The repetitive temporality cannot be depicted, perhaps except in the architectural elements repetition and there is surrealism in the black colour used. From the perspective of this essay, it can be said that the paintings of Hopper can be elucidated with regard to death drive related uncanny surfacing (Delillo 1992). What is known as death drive figuration in Hopper’s photographs at times also takes the visualization of void. There are various examples of artists who view the empty stage as remarked by David Anfam. He argued that it is almost impossible to ignore that void has a symbolic capability. In the last photograph taken by him namely, Two Comedians, it is evident that a performance long due finally has formed into materialization.
Several other critics have also observed death theme prevalent in the works of Hopper. It is even admitted by Hollander, (2003), that train carriage inferiority as a sign of limitless death. The concern here according to Freud is not only with death taken as a subject matter, but however with Hopper’s work that evokes disturbing drive towards death along with contribution to a perspective of uncanny production within the spectator (Dufresne 2007).

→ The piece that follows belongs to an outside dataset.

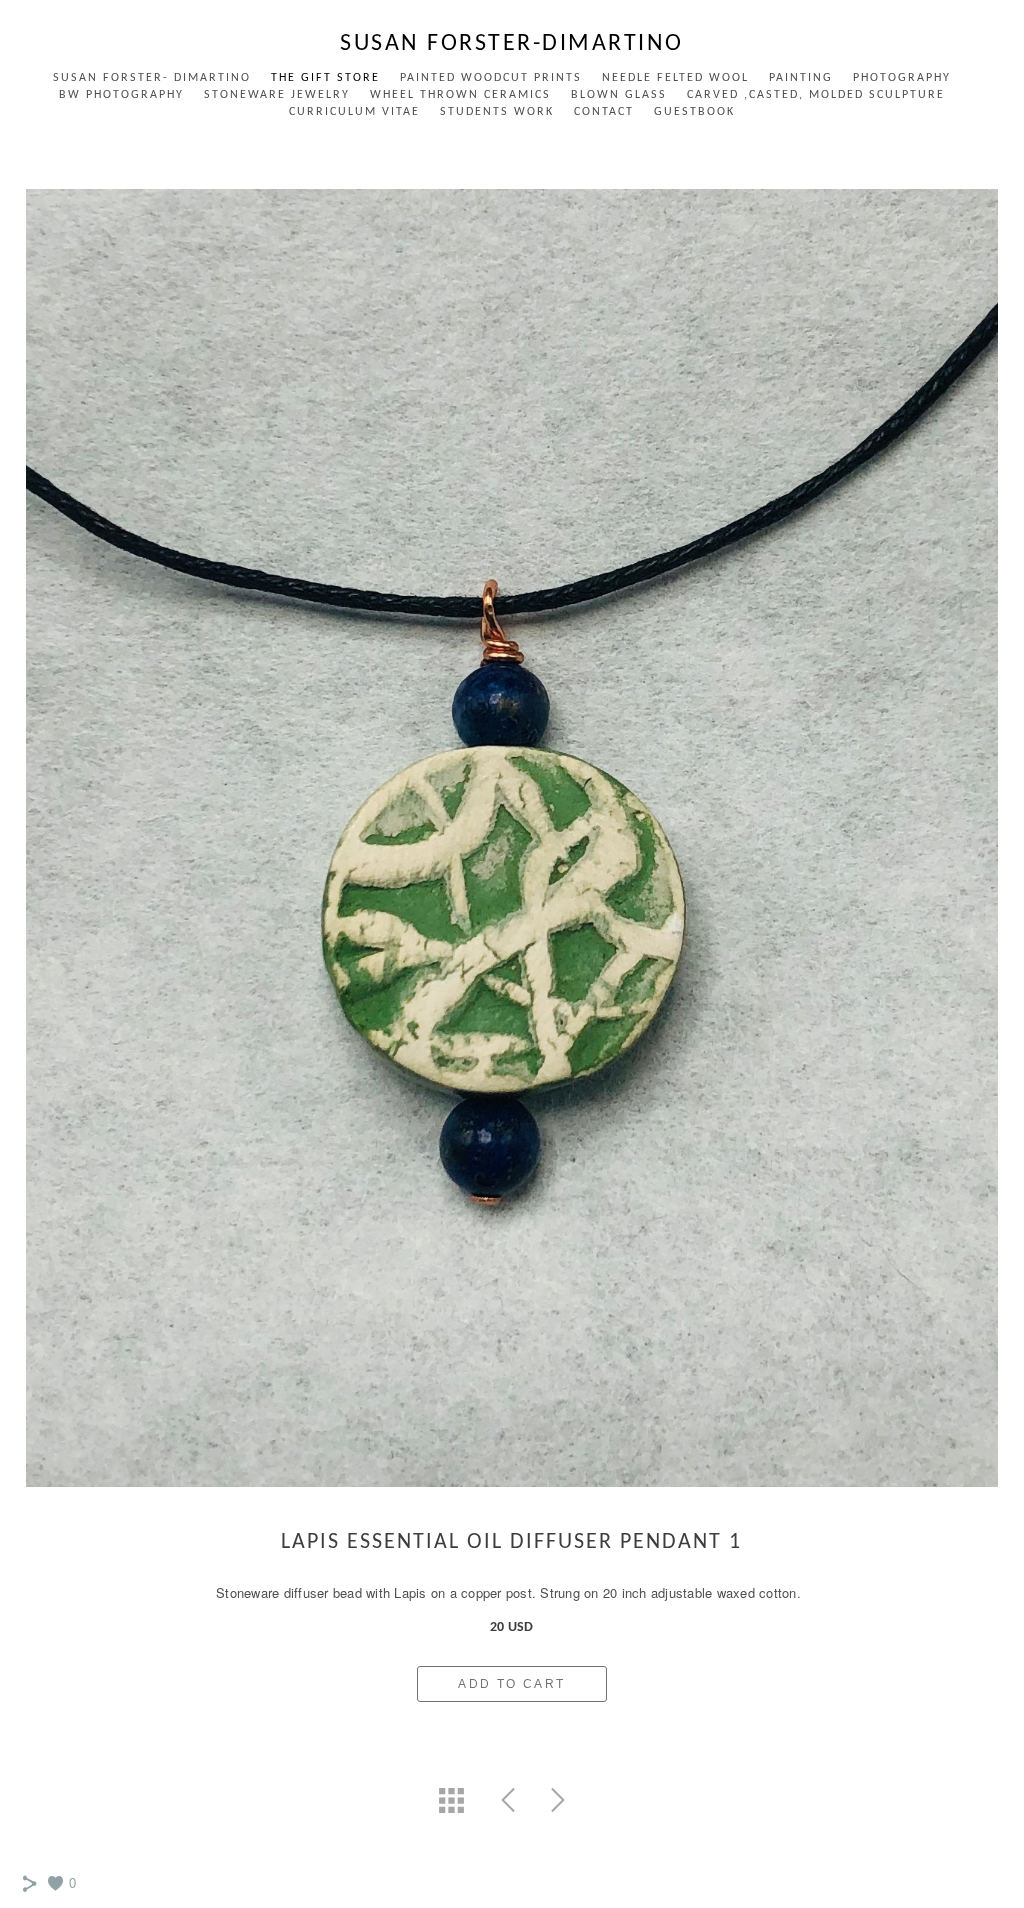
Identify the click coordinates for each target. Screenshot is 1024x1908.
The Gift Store (325, 78)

Furthermore even not mentioned in the essay, in his book, “Beyond the pleasure principle”, it is the drive towards death that has a demonic appearance and overriding the principle of pleasure. The formulation of Freud with regard to drive is obscure notoriously. However, what is clear is that it was prompted through observations shell shocking soldiers. This view represented the sighting that soldiers often experience death in which soldiers are repeatedly represented in a traumatic experience (Eagleton 2005). Such observations have led Freud to conclude that drives to seek pleasure are inclusive of only limited instinctive portions that commonly have to do with establishment of great unities and bind together while endeavouring death drive for undoing connections for dis-assimilating and destroying, leading towards reducing eventually complicated organic features into their inorganic states. From this perspective, it is apparent that death drive is only making itself appear either in defence form or as an aggressive form. No matter what, the form of death drive, it simply elucidates itself through photographic visualization as evident from the discussion in this section.